**YOUR GOAL**
Which lines run from the one containing "F1 Launches Esports" through the end of the material? Reproduce them exactly.

=== DATASET RECORDS ===

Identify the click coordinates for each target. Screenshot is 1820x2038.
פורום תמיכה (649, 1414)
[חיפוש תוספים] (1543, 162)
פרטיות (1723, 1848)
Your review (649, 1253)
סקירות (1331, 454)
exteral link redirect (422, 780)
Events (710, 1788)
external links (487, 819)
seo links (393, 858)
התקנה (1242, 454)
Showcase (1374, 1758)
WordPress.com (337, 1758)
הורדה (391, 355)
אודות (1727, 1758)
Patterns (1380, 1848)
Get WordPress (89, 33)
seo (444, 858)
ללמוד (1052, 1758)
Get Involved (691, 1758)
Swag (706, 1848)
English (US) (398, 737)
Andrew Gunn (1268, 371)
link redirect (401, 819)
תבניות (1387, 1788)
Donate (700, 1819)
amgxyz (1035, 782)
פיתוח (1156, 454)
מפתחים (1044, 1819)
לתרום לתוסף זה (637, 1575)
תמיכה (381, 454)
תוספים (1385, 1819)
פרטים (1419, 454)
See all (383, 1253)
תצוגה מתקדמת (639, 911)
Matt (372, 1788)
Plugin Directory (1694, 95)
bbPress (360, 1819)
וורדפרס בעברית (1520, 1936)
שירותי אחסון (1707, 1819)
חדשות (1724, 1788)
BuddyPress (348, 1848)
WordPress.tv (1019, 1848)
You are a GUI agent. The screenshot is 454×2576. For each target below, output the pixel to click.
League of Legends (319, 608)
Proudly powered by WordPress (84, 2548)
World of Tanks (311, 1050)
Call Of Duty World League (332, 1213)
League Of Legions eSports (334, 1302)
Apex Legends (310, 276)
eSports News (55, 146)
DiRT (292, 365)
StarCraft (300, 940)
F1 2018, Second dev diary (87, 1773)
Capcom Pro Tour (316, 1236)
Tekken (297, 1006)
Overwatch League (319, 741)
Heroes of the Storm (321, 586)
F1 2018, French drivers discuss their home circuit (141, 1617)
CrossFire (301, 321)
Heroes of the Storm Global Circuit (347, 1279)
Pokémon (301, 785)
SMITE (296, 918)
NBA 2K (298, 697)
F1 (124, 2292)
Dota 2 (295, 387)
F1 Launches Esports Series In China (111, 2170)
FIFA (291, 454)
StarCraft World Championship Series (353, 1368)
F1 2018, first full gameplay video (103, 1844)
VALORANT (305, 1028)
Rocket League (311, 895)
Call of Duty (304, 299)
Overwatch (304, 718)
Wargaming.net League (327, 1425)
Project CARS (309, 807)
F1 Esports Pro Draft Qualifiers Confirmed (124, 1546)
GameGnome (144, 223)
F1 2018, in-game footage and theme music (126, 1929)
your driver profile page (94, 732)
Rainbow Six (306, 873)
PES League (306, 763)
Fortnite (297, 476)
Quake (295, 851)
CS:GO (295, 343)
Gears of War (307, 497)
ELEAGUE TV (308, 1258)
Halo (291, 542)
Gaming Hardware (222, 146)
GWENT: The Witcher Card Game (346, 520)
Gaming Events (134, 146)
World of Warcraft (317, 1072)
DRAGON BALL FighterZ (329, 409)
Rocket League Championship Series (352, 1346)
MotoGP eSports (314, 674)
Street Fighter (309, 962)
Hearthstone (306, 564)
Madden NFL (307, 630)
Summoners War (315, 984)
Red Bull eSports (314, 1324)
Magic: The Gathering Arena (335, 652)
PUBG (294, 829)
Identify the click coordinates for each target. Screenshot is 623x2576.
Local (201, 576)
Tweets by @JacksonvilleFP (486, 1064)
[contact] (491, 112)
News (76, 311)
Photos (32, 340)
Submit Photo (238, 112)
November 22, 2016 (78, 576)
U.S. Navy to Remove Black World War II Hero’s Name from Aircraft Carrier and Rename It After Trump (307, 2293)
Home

===

**EXERCISE ANSWER**
F1 Launches Esports Series In China (111, 2170)
FIFA (291, 454)
StarCraft World Championship Series (353, 1368)
F1 2018, first full gameplay video (103, 1844)
VALORANT (305, 1028)
Rocket League (311, 895)
Call of Duty (304, 299)
Overwatch (304, 718)
Wargaming.net League (327, 1425)
Project CARS (309, 807)
F1 Esports Pro Draft Qualifiers Confirmed (124, 1546)
GameGnome (144, 223)
F1 2018, in-game footage and theme music (126, 1929)
your driver profile page (94, 732)
Rainbow Six (306, 873)
PES League (306, 763)
Fortnite (297, 476)
Quake (295, 851)
CS:GO (295, 343)
Gears of War (307, 497)
ELEAGUE TV (308, 1258)
Halo (291, 542)
Gaming Hardware (222, 146)
GWENT: The Witcher Card Game (346, 520)
Gaming Events (134, 146)
World of Warcraft (317, 1072)
DRAGON BALL FighterZ (329, 409)
Rocket League Championship Series (352, 1346)
MotoGP eSports (314, 674)
Street Fighter (309, 962)
Hearthstone (306, 564)
Madden NFL (307, 630)
Summoners War (315, 984)
Red Bull eSports (314, 1324)
Magic: The Gathering Arena (335, 652)
PUBG (294, 829)
Identify the click coordinates for each target. Screenshot is 623x2576.
Local (201, 576)
Tweets by @JacksonvilleFP (486, 1064)
[contact] (491, 112)
News (76, 311)
Photos (32, 340)
Submit Photo (238, 112)
November 22, 2016 (78, 576)
U.S. Navy to Remove Black World War II Hero’s Name from Aircraft Carrier and Rename It After Trump (307, 2293)
Home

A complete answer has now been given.